Too often I found that there was no or not enough thought given to how to maintain a system. The world around us changes continuously so the system must also be able to adapt. For infrastructure this consists for example of security updates. Or being able to scale your resources if needed. Using SaaS/PaaS services can reduce the amount of maintenance you have to do on this yourself, but you pay for them more directly. Even then the services you are using will evolve and might require engineering to adapt. There are various strategies and practices you can employ to make this part easier each with their own pro’s and con’s. Find out what works best for your situation.
Best practices
Here are a couple of best practices to discuss.
Using immutable infrastructure
The idea here is that you never perform updates on a live system, preferably even remove the ability to log in to the machine completely. To update, create a complete new deployment of your stack. Then, if it looks good, destroy the old one. This ensures that the live system configuration remains untouched while running and you only deploy what the code is generating.
Aiming for idempotency
In #devops is no shame to be idempotent – DevOps Borat
The idempotency principle ensures that when running the IaC code multiple times on a system, the end result is the same. You define the end result state of your infrastructure in the language code of the tool and the tool gets you there. Configuration automation tools such as Ansible, Puppet and Chef employ this in their modules and try to bring/keep the state of a system as defined in the code. When building custom scripts or building your pipeline run them again and test for their idempotency.
Validating and testing
“To make error is human. To propagate error to all server in automatic way is #devops” – DevOps Borat
You will and should fail sometimes. Learn from this and improve. Add syntax and linting checks to your IDE as well as in your pipeline. Add security tests and stages for validating your code before actually executing it. Perform a dry-run or test-deployment and verify they are correct. All this to reduce the chance of propagating an error to the production environment.

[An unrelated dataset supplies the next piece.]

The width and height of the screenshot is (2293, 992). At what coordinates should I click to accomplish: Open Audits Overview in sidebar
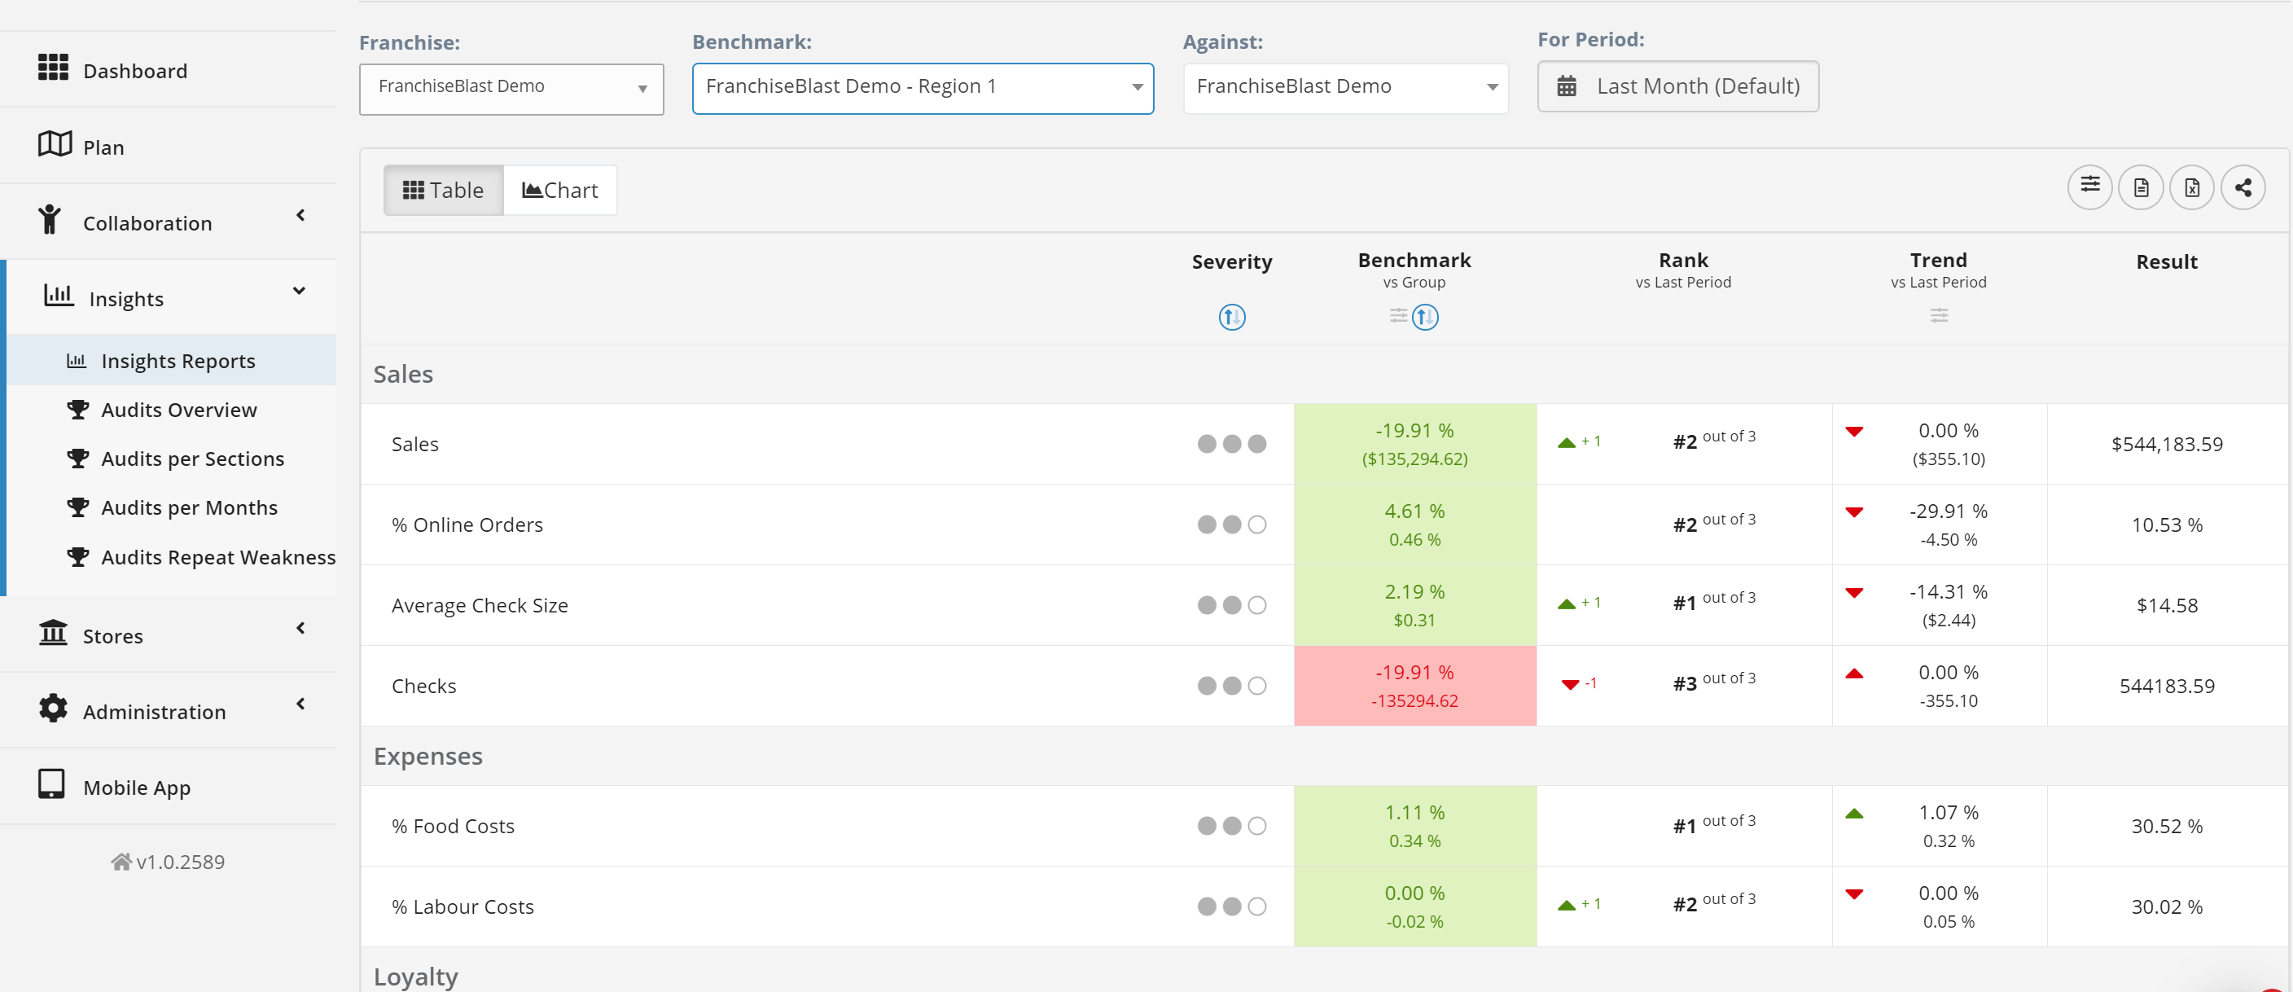pos(178,410)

Don’t stop there. Use a tool like InSpec to test if the state of deployed infrastructure is as described. And make sure you don’t forget to add code for your monitoring and alerting systems as well. Or for any other place where things otherwise need to be done manually!
Continuously improve
By making these decisions, you will be able to keep your infrastructure code organized, increase security and gain trust in having deployed the correct infrastructure. These decisions are naturally influenced by the culture of you organization and the amount of trust, freedom and responsibility an individual gets from his/her peers and management. Therefore, review regularly what can be done to improve further and don’t limit this to just the technical needs. The whole chain of people and processes that eventually add value to your company must be considered.
Learn how to work together, how to give and receive feedback and improve step by step!
Who am I
My name is Menno van der Bijl and I am the team lead for DevOps at Techspire. I love to help people and organisations improve their lives with technology, but also with the processes around the technology. I believe that with the right mindset with your engineers and a culture where trust, freedom and responsibility are key you can achieve great things.